Reproduce the items word for word, from the line containing "the first paragraph" through the line containing "pos(302,312)", including both of those lines.

-- Given entries start --

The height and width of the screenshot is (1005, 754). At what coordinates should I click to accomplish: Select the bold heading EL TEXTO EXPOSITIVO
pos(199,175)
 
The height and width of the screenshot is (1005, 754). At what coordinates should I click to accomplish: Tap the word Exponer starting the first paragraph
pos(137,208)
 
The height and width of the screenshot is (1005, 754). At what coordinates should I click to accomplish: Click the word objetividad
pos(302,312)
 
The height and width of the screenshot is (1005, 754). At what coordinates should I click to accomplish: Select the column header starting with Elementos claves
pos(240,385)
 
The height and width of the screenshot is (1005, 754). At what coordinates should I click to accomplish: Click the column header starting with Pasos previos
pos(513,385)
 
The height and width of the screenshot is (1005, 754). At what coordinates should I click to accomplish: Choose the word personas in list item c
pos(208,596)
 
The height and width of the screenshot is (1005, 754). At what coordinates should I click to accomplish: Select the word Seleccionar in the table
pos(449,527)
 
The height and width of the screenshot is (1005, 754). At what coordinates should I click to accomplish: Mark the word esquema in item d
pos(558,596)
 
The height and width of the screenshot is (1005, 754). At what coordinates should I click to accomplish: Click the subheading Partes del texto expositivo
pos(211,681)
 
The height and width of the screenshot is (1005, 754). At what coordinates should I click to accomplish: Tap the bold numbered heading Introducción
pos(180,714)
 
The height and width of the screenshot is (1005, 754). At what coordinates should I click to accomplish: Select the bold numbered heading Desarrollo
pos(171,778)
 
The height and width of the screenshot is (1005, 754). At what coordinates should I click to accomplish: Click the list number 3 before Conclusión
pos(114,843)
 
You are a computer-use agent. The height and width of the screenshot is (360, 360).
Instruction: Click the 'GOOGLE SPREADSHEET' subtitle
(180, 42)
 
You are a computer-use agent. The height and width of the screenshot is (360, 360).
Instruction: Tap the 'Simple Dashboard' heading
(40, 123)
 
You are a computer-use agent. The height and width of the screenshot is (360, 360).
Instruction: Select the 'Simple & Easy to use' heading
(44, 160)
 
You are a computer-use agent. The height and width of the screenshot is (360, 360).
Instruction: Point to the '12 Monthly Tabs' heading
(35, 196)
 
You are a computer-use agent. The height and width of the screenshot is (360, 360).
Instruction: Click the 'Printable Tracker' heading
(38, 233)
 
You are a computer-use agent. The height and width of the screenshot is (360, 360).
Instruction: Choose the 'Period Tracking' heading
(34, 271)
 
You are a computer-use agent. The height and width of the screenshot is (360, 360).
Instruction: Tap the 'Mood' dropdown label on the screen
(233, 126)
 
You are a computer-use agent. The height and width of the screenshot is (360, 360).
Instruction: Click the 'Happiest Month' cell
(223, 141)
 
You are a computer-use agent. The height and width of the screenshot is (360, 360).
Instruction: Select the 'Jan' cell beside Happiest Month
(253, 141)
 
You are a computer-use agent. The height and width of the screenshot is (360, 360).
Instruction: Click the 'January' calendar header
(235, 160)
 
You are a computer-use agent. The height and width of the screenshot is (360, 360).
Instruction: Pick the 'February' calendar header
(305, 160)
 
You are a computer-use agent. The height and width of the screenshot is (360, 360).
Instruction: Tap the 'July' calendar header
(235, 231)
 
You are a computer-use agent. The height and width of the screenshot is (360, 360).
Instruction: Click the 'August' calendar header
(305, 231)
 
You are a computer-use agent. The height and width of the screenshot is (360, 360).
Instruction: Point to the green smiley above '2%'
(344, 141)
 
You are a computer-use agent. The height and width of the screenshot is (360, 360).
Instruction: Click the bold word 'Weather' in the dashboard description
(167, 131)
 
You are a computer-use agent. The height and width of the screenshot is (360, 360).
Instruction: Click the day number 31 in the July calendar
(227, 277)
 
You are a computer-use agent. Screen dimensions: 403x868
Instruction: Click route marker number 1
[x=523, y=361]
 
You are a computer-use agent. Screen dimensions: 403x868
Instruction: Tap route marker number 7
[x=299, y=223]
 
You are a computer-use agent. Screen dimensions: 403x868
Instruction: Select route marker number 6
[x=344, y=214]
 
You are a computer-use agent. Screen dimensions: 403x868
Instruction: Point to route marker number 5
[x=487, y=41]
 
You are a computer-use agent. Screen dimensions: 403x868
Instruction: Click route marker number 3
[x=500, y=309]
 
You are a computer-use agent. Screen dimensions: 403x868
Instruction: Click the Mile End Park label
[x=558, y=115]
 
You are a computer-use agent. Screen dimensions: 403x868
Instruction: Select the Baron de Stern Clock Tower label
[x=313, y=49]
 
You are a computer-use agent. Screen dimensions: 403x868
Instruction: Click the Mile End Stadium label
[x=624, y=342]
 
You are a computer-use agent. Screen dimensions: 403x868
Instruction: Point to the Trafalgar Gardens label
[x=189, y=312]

-- Given entries end --

Correct response:
The height and width of the screenshot is (1005, 754). At what coordinates should I click to accomplish: Tap the word Exponer starting the first paragraph
pos(137,208)
 
The height and width of the screenshot is (1005, 754). At what coordinates should I click to accomplish: Click the word objetividad
pos(302,312)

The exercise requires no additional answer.